### How to complete this task
Return all the lines below in which the string "computer" appears.

### Record extracts
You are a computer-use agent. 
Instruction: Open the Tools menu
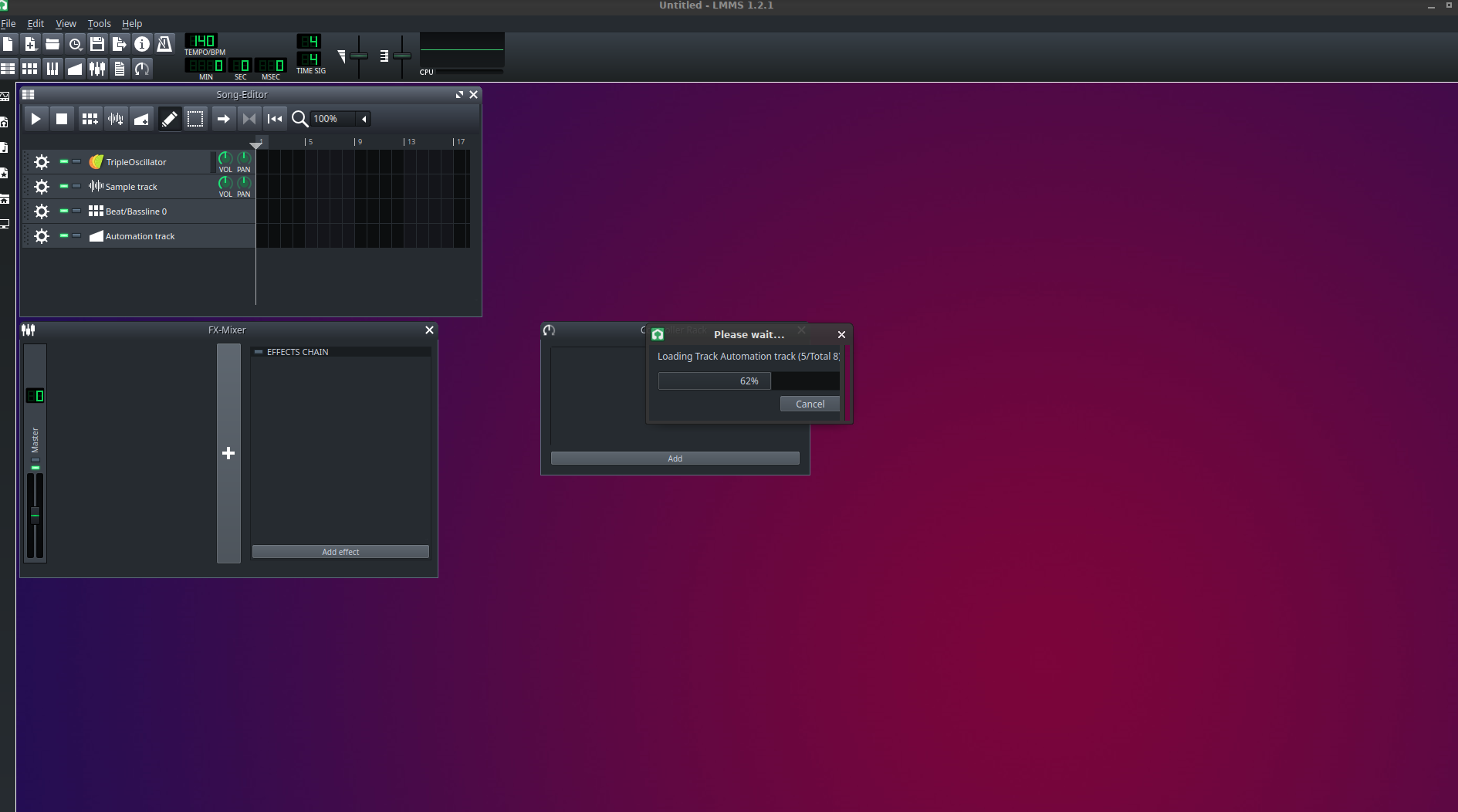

--

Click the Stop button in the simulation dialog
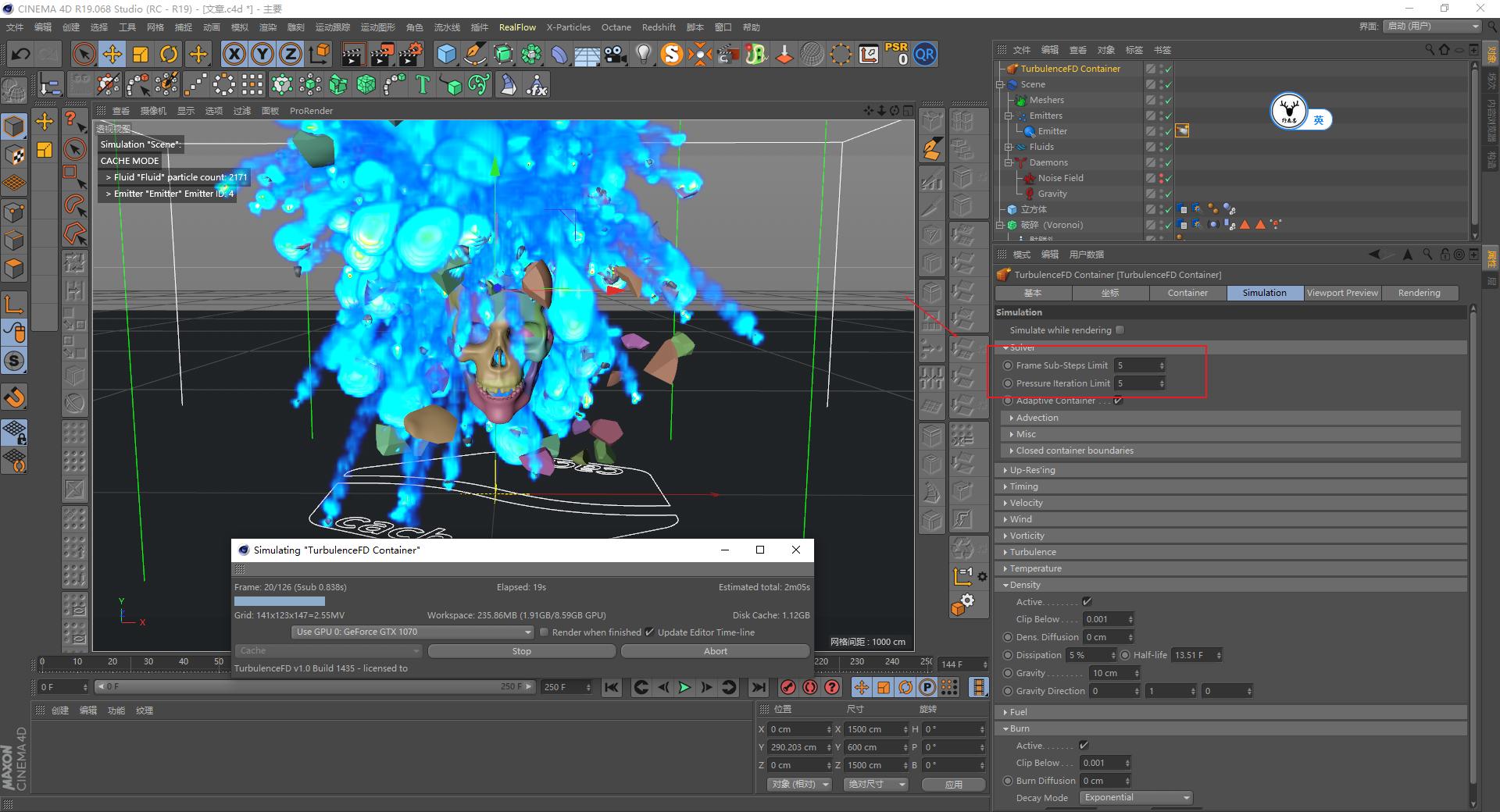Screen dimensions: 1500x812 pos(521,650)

---

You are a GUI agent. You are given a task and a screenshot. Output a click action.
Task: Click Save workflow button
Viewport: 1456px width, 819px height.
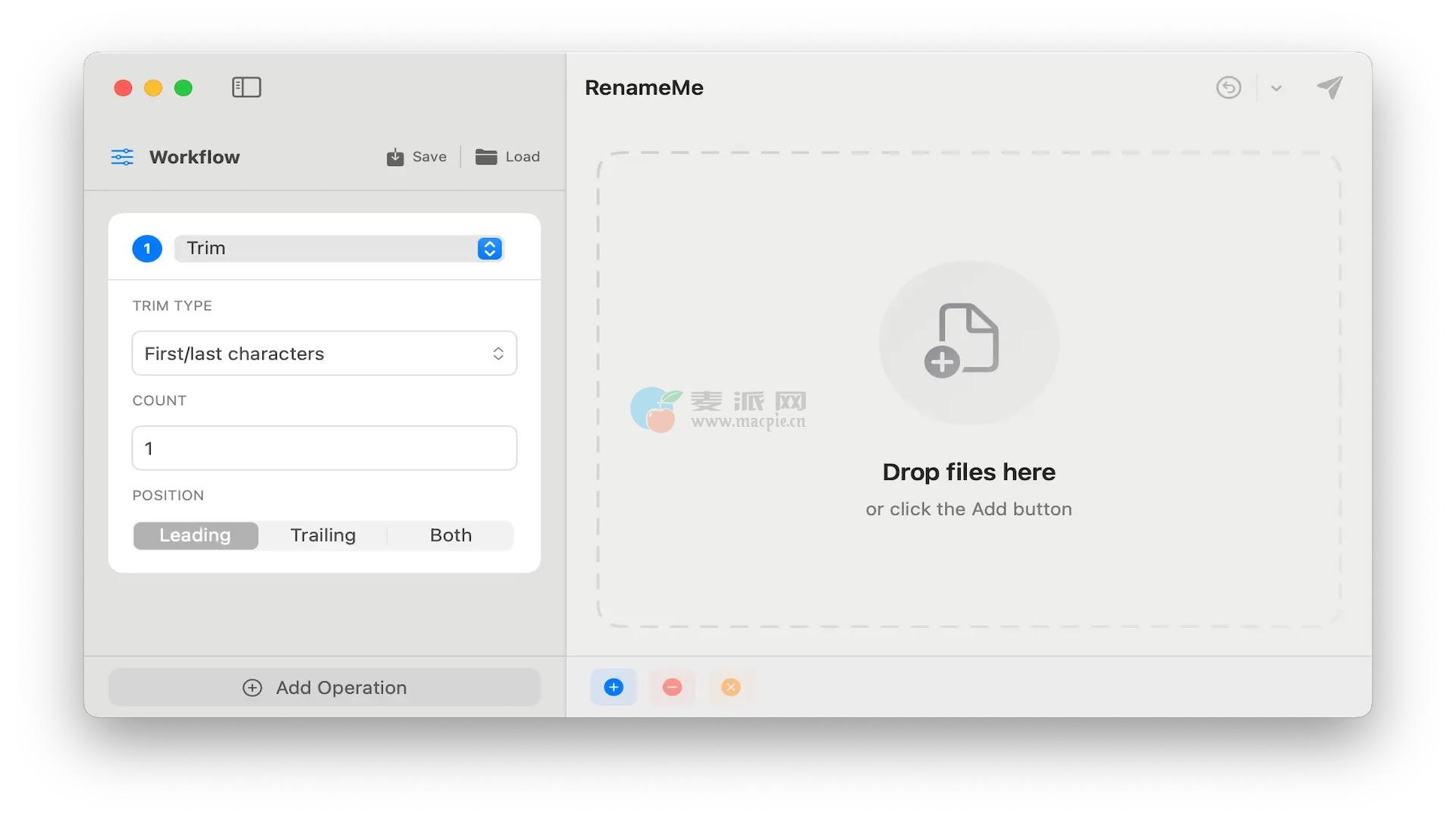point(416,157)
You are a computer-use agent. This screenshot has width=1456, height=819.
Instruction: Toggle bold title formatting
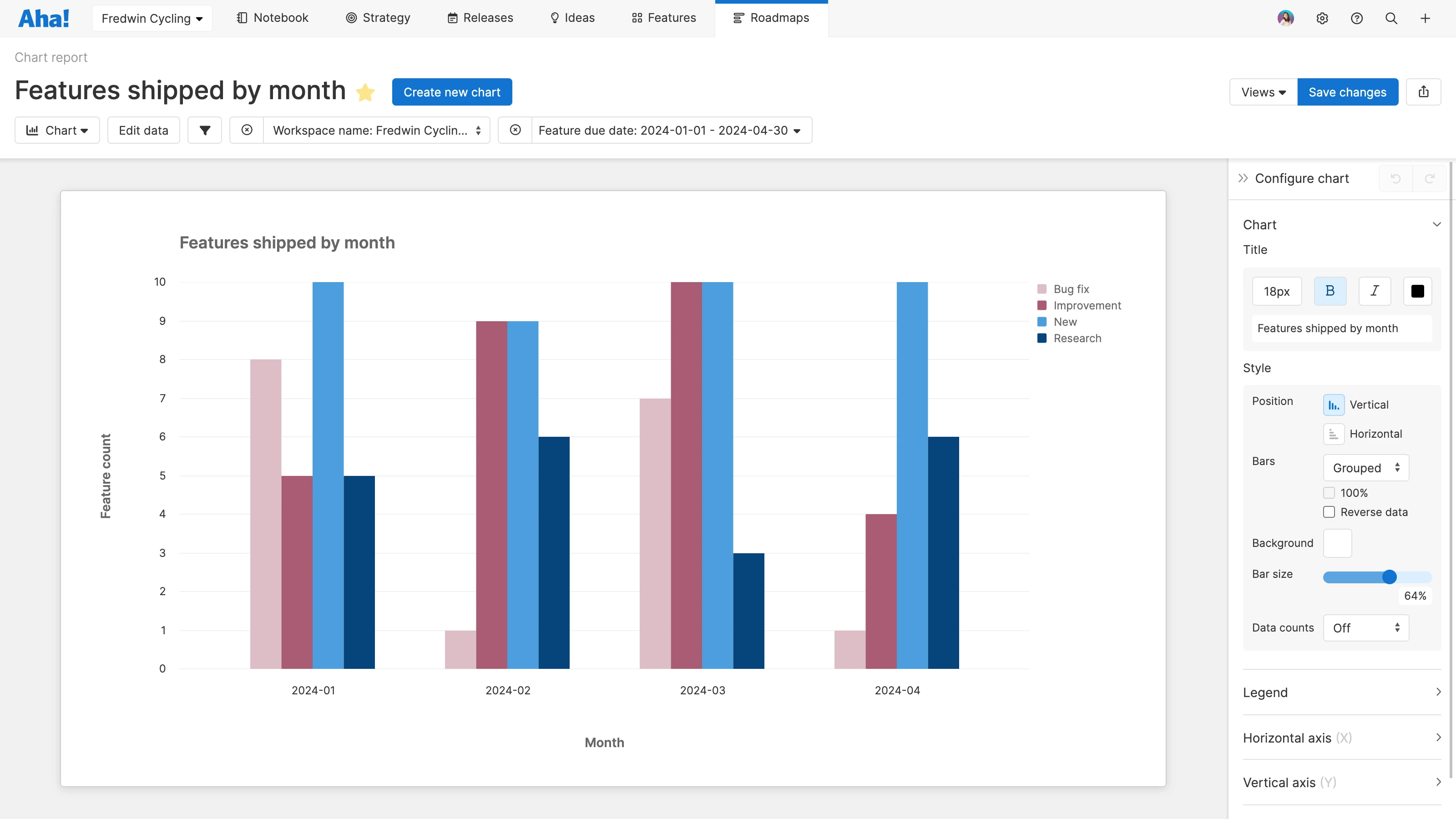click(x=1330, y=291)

### Task output
You are a computer-use agent. 
You are a computer-use agent. This screenshot has width=1456, height=819.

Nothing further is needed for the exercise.